### Extract to read:
------------------------------

How to Modernize Employee Benefits
In the pre-pandemic days, the social-media management platform company Hootsuite had a one-size-fits-all benefits package. Its insurer was Sunlife Financial, which offered Hootsuite employees standard coverage for prescription drugs, vision care, dental and accident insurance. Then came COVID. The Hootsuite brass quickly realized they needed to make some radical moves to ensure their benefits optimally supported their 1,100-odd employees, who were working remotely, juggling jobs and childcare and experiencing heightened stress and uncertainty.
The company’s office in Italy was the COVID canary. As early as February 2020, the country was crushed under the weight of soaring case counts, strict lockdowns and packed ICUs. And so, in addition to their five paid sick days, HootSuite offered staff in all of its offices 10 so-called COVID Days, which they could use however they wanted. Tara Ataya, the company’s chief people and diversity officer, reports that employees used COVID Days to spend time with their families, to look after sick loved ones and as mental health days.
As 2020 progressed, Ataya and her team kept thinking about how to update the company’s benefits package. What would workplace benefits look like in a post-COVID world? They began by surveying staff to better understand how they were coping with the pandemic, how their existing benefits were working and, most importantly, what was missing from the equation. They followed up with focus groups involving staff from different levels of the company.
Hootsuite employees reported that their major concerns surrounded mental health and work-life balance. There were as many different needs and stressors as there was staff, and the one-size-fits-all approach no longer made sense. Employees wanted more mental-health and wellness support, plus some flexibility in how their care was delivered. The leadership team, meanwhile, looked at various providers. In the end, they chose to stick with Sunlife but change up the offerings.

------------------------------

### Tasks to carry out:
1. In the Hootsuite benefits text, what did the company give staff on top of their five paid sick days?
2. Please rewrite the Hootsuite benefits text from "As 2020 progressed, Ataya" to "of the company.", swapping "staff" for "employees".
3. Extend the Hootsuite benefits text, carrying on from its final sentence.
The material has no connection to the Hootsuite benefits text.

------------------------------

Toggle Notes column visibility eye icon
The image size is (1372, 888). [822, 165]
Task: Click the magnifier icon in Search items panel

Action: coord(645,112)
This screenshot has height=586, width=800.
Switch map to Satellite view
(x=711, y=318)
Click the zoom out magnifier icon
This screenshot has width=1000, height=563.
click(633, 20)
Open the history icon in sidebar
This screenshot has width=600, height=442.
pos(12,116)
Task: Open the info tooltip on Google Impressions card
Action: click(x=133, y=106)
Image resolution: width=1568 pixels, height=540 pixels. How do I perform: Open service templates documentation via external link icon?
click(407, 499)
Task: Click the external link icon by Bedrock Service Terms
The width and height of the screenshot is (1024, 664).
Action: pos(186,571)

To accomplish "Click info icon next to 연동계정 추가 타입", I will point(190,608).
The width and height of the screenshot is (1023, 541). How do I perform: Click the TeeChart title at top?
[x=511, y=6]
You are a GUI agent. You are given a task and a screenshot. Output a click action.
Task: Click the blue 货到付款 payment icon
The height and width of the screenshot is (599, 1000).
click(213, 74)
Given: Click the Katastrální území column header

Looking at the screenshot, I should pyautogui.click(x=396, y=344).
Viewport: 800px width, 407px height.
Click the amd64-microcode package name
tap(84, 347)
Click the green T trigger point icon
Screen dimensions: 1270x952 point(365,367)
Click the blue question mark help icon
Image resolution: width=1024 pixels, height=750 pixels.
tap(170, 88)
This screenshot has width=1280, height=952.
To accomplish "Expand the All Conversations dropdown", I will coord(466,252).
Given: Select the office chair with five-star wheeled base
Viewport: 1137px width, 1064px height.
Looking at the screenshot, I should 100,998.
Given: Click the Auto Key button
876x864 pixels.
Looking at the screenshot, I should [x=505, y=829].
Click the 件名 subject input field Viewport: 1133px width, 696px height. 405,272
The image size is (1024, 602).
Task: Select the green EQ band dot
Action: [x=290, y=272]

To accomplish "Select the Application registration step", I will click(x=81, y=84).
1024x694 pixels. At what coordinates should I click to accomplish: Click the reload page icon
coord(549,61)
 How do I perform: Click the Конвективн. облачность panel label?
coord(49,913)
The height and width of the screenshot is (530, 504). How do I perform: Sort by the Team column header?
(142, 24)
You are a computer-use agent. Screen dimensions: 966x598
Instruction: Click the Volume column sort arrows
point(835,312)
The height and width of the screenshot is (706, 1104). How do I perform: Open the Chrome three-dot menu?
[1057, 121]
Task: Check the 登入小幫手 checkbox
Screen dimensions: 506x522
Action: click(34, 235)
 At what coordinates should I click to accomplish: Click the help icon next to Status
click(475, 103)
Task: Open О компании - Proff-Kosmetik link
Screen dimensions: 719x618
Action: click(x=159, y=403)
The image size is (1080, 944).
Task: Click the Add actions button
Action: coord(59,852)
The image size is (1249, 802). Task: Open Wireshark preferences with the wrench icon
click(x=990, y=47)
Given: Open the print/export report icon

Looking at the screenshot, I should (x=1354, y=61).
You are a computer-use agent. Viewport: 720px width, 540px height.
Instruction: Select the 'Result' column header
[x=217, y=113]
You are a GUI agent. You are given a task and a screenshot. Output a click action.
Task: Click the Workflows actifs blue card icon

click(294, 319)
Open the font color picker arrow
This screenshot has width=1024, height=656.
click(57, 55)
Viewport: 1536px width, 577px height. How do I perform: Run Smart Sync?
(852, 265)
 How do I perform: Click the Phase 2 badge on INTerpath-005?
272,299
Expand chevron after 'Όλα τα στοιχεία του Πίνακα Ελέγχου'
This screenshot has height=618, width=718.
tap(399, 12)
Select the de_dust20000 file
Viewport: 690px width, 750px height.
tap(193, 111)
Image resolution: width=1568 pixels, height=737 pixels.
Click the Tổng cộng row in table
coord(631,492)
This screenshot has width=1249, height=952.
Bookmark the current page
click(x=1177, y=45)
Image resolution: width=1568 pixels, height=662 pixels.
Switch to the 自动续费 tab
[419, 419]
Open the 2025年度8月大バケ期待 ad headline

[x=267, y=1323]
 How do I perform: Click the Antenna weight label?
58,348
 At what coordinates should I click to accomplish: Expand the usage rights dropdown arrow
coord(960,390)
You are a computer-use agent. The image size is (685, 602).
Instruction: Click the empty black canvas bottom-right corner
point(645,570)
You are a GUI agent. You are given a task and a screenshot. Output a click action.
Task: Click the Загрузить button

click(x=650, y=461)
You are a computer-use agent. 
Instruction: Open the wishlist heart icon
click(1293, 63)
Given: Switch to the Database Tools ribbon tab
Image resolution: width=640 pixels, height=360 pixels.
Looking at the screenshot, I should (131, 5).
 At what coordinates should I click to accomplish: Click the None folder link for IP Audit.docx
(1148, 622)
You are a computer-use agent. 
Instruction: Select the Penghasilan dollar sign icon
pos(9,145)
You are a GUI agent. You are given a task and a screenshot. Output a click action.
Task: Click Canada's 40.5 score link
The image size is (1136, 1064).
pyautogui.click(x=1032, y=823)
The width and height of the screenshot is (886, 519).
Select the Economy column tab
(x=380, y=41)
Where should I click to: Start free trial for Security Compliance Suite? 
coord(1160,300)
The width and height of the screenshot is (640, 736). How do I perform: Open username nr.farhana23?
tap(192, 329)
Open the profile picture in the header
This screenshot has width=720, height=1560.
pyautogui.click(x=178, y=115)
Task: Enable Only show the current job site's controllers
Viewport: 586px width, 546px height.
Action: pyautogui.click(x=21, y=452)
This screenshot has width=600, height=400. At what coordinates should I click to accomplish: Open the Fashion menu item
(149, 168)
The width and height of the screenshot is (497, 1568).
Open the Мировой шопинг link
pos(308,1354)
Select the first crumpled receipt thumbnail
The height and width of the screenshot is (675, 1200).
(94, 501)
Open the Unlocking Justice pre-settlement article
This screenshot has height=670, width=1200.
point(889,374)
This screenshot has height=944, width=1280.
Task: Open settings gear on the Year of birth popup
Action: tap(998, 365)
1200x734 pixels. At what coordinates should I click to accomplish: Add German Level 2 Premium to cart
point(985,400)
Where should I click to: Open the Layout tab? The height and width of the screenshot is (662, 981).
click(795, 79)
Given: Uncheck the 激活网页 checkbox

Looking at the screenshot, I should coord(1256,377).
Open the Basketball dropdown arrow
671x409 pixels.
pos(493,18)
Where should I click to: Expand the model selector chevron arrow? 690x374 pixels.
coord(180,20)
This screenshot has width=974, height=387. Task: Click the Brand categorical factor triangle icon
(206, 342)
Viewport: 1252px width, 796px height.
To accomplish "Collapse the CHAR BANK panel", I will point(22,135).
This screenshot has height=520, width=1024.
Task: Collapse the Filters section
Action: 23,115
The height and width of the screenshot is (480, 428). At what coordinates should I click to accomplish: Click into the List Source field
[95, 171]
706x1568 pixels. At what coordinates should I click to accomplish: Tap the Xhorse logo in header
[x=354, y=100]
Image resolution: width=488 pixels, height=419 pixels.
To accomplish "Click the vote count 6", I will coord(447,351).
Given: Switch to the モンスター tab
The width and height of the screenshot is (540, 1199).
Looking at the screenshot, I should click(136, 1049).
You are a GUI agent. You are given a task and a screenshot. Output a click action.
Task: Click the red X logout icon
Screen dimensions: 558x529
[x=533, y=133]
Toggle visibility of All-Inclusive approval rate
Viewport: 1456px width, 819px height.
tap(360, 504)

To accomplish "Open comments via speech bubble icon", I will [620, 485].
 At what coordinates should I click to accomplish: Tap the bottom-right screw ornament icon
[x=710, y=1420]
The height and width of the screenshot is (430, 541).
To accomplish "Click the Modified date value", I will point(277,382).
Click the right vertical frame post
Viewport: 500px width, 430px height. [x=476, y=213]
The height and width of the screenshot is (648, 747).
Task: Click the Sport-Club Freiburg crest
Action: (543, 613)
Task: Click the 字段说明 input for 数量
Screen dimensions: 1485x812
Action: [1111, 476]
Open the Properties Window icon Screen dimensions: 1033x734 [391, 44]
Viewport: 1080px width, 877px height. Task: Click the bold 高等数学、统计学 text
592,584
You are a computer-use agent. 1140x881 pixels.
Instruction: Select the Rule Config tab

------------------------------

### Per-task outputs:
1. Ten so-called COVID Days, which staff could use however they wanted.

2.
As 2020 progressed, Ataya and her team kept thinking about how to update the company’s benefits package. What would workplace benefits look like in a post-COVID world? They began by surveying employees to better understand how they were coping with the pandemic, how their existing benefits were working and, most importantly, what was missing from the equation. They followed up with focus groups involving employees from different levels of the company.

3.
Hootsuite’s updated plan, which rolled out in April 2021, covers 100 percent of mental-health treatments in North America. To address work-life balance, the company introduced half-day Fridays during summer months and an annual company-wide wellness week, when everyone unplugs and takes some (extra) paid time off as a company. Hootsuite even held a contest to incentivize workers to take a break—employees who used up all their vacation days would be eligible to win prizes like trips for two to Bali, Lisbon or Las Vegas. As a result, staff took twice as much time off in 2021 as they did in 2019.
Surveys also indicated that family planning and financial planning were priorities for staff. So Hootsuite created retirement savings programs—401K and RRSP matching—and added coverage of fertility treatment, including egg freezing. To further modernize its plans, the company also began covering gender-affirmation procedures and their associated costs.
Staff can now choose from three benefit plans. All employees have access to certain benefits, like mental-health spending and fertility support, but they can also tailor their plans to their individual needs and preferences: A staffer can choose a plan with higher coverage for dental care, for example, or they can choose a lower dollar amount but more flexibility to spend their funds on things like fitness equipment or transit passes.
In the end, the new perks cost nearly twice what the old ones did: Hootsuite spent $3.3 million on benefits and other employee expenses between January and July 2021, compared to $1.66 million over the same period in 2020.
And it’s worth every penny. For Ataya, funding employee wellness is a no-brainer: Employee engagement scores have soared from 66 to 81 percent over the course of the pandemic. When employees are supported, she says, they do their best work.